Seoul, Korea Selatan (ANTARA) - Proses perdamaian dan reunifikasi Semenanjung Korea adalah tugas konstitusional Korea Selatan dan Korea Utara yang perlu mendapat dukungan pers internasional untuk mengawalnya demi terciptanya perdamaian di semenanjung tersebut.

Pers internasional perlu mengawal agenda tersebut antara lain dengan menanggalkan lensa kombatif dalam melihat konflik di Semenanjung Korea, kata anggota Dewan Kehormatan Persatuan Wartawan Indonesia (PWI) Teguh Santosa ketika berbicara dalam forum World Journalists Conference 2019 di Seoul, Korea Selatan, Senin.

“Reunifikasi adalah tugas konstitusional Korea Utara dan Korea Selatan. Para pemimpin mereka pada masa lalu, terutama setelah Perang Dingin berakhir telah menggelar serangkaian pembicaraan ke arah itu,” ujar Teguh. Ia merujuk kepada pertemuan pemimpin Korea Utara Kim Jong Il dan Presiden Korea Selatan Moon Jaein di Pyongyang tahun 2000.

Dalam pertemuan tersebut kedua pemimpin sepakat bahwa reunifikasi adalah pekerjaan bersama bangsa Korea yang harus dilakukan dalam suasana damai dan persaudaraan. Soal bagaimana akhir unifikasi dan reunifikasi itu terserah pada dialog bangsa Korea tanpa campur tangan pihak lain, katanya.
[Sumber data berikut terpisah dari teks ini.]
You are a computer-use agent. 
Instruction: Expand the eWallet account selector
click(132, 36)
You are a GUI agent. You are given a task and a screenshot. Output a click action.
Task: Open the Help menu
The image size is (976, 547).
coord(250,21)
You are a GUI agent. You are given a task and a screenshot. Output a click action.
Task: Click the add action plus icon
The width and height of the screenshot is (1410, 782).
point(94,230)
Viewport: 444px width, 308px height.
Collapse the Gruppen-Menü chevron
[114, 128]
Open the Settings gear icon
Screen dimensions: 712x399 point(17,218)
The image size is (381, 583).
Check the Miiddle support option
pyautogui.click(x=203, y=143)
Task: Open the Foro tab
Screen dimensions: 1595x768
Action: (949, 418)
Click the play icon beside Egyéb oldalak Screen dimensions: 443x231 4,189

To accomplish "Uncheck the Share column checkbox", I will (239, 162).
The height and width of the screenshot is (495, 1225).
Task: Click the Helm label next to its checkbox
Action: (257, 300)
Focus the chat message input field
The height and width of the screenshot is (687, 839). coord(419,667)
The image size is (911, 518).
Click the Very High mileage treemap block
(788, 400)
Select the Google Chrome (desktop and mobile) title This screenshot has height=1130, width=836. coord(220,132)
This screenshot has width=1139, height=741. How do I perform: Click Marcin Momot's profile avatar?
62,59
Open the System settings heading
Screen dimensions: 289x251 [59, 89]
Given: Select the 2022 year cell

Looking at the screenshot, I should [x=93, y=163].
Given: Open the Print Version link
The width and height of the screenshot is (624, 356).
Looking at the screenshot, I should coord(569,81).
Menurut Teguh, yang sudah berkali kali berkunjung ke Pyongyang dan Seoul, proses perdamain antara kedua Korea sering terganggu oleh pihak ketiga --yang khawatir terhadap perubahan lanskap politik di kawasan itu dapat membahayakan posisi geostrategis dan kepentingan ekonomi mereka.

Pertemuan antara Moon Jaein dan Kim Jong Un sebanyak tiga kali tahun lalu menunjukkan kemajuan yang sangat besar dalam pembicaraan antar-Korea, katanya.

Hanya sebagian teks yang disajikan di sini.